“アベノミクスの犠牲者”? 米シティ銀、日本の個人業務撤退か 背景に海外注目

 米金融大手のシティグループが、日本のリテール(個人向け)銀行業務からの撤退、国内33ヶ所の個人向け拠点の売却を検討していると報じられた。日本有数の外資系銀行として数十年にわたり業務を行ってきたが、日本では実質ゼロ金利が続き、融資の伸びが低調にとどまっている。今後は法人向け銀行、投資銀行、金融取引業務に経営資源を集中していく方向だ(ウォール・ストリート・ジャーナル紙)。

【世界規模での事業縮小】
 ウォール・ストリート・ジャーナル紙(WSJ)によると、シティグループは金融危機後から事業の規模縮小、組織の簡素化を推進してきた。個人向け銀行業務では「最も成長がある分野」に注力、小規模都市や低成長国での事業を控える意向を示していたという。日本法人のシティバンク銀行は現在、国内33ヶ所で個人向け業務を行っており、預金量は3兆8556億円に上る。

 シティバンク銀行は、2009年にマネーロンダリング対策の不備、2011年には金融商品の不適切な販売で金融庁から一部業務停止処分を受けている。国内の関連機関との連携不足が指摘されてきた(WSJ)。その後ダレン・バックリーCEOの辞任など、経営陣を代え、事業売却や相次ぐ再編を通じて、すでに事業の縮小、立て直しを進めていた。

 2012年末にマイケル・コルバットCEO就任以来、ホンジュラス、トルコ、ルーマニア、ウルグアイ、パラグアイの個人向け業務から撤退した。最近ではギリシャとスペインの個人金融事業を売却することで合意するなど、世界規模での事業縮小を図っている。WSJによると、アジア支店は前年の570店舗から470店舗に減っている。

【事業の魅力と今後の懸念】
 シティバンクはすでに日本の大手銀行3社を含む10社ほどに、売却の打診を始めており、来月にも入札を始めたい意向だという。

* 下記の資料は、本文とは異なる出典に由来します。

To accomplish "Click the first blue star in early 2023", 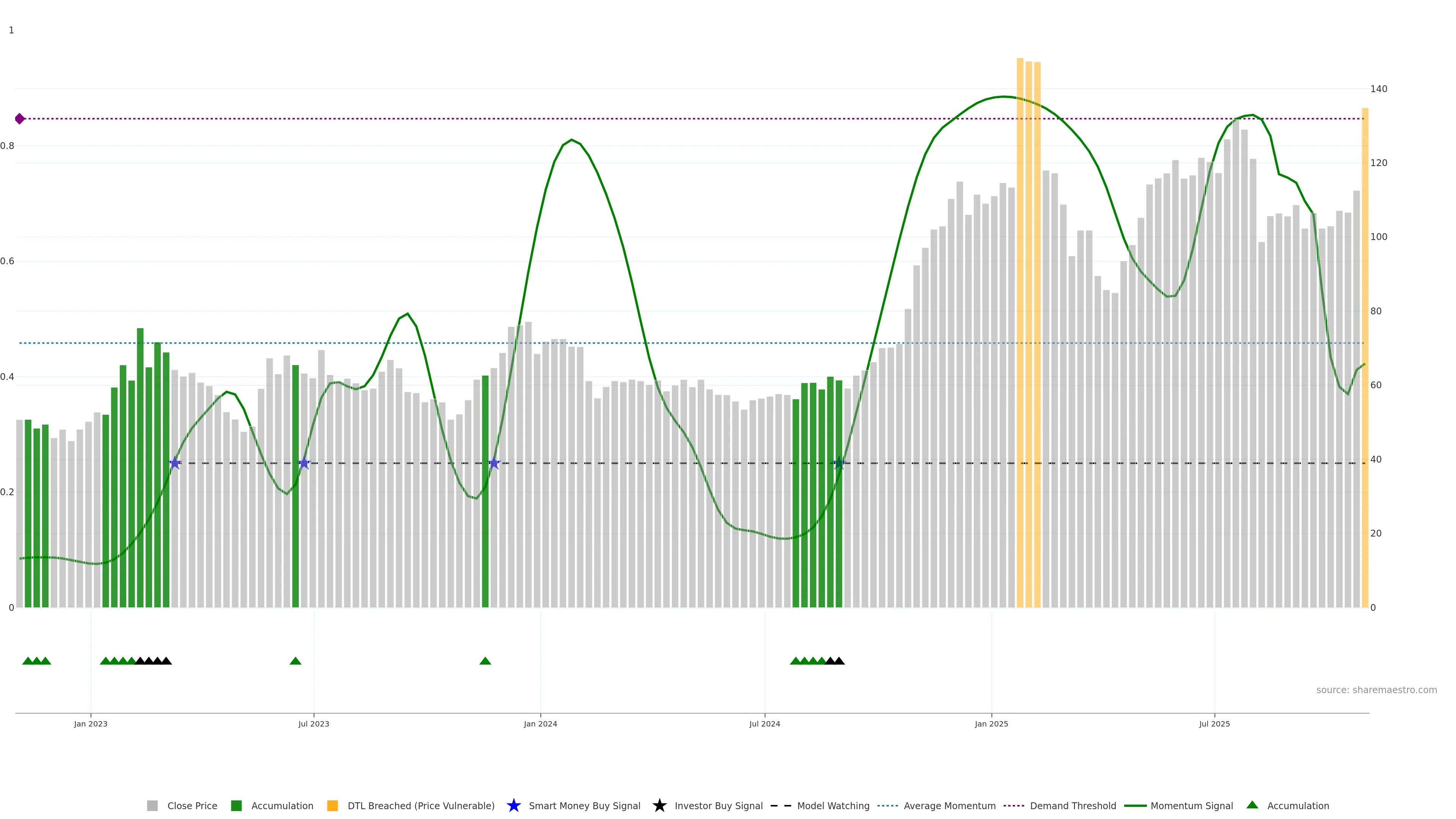I will pos(175,463).
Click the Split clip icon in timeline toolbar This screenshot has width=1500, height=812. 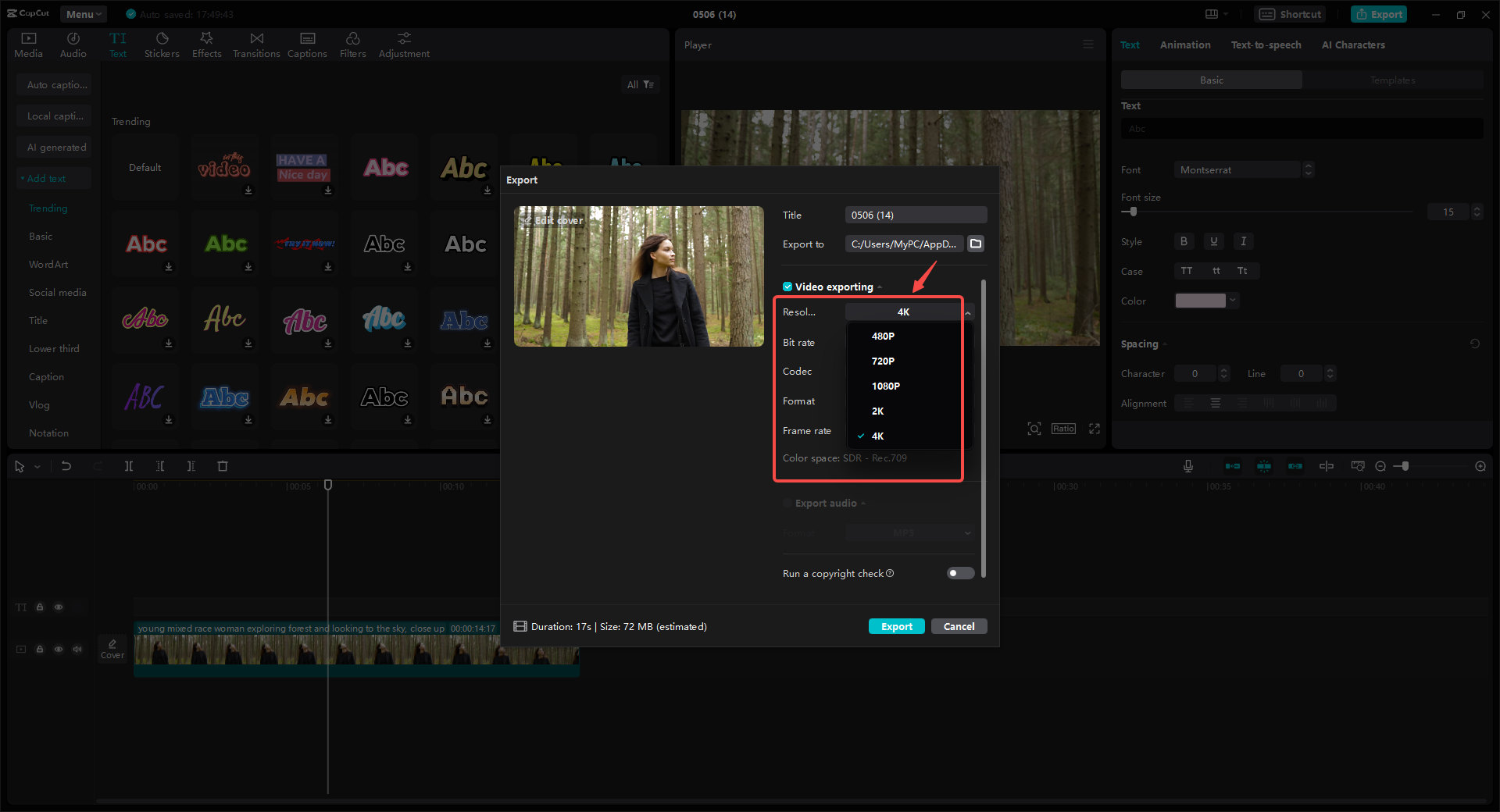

他企業にとって最大の魅力は、富裕な顧客層だ(フォーブス誌)。

 一方、顧客にとってはシティバンクのグローバルなネットワークが魅力のひとつであり、「邦銀に買収された後に顧客がそのまま残るかどうかは疑問」(大手行幹部)、とロイターは報じている。また金融当局の中には、シティグループとの提携などの「持参金」を付けないと、赤字のリテール事業の買い手は現れないのでは、という懸念も出ているという。

【外資系銀行の相次ぐ撤退】
 シティグループの撤退は、近年クレディ・スイスに個人向け銀行業務を売却したHSBCやスタンダードチャータード銀行の撤退に続く(WSJ)。

 フォーブス誌は、これに対し「アベノミクスの犠牲者」だろうか、と疑問を投げかけている。量的金融緩和政策による実質ゼロ金利の状況下で、為替預金の推進は得策だったと評価する。シティグループは、米ドル、ユーロ、豪ドルなどを高いレートで提供することで差別化を図り、ブランドを確立してきた。一方で競合企業が同様のビジネスモデルを取り入れ始めたことで、利益を上げることができなくなったと見ている。シティバンクの撤退は、日本の銀行市場に文化的、金融的に大きな溝をもたらすことになるだろう、と予測する。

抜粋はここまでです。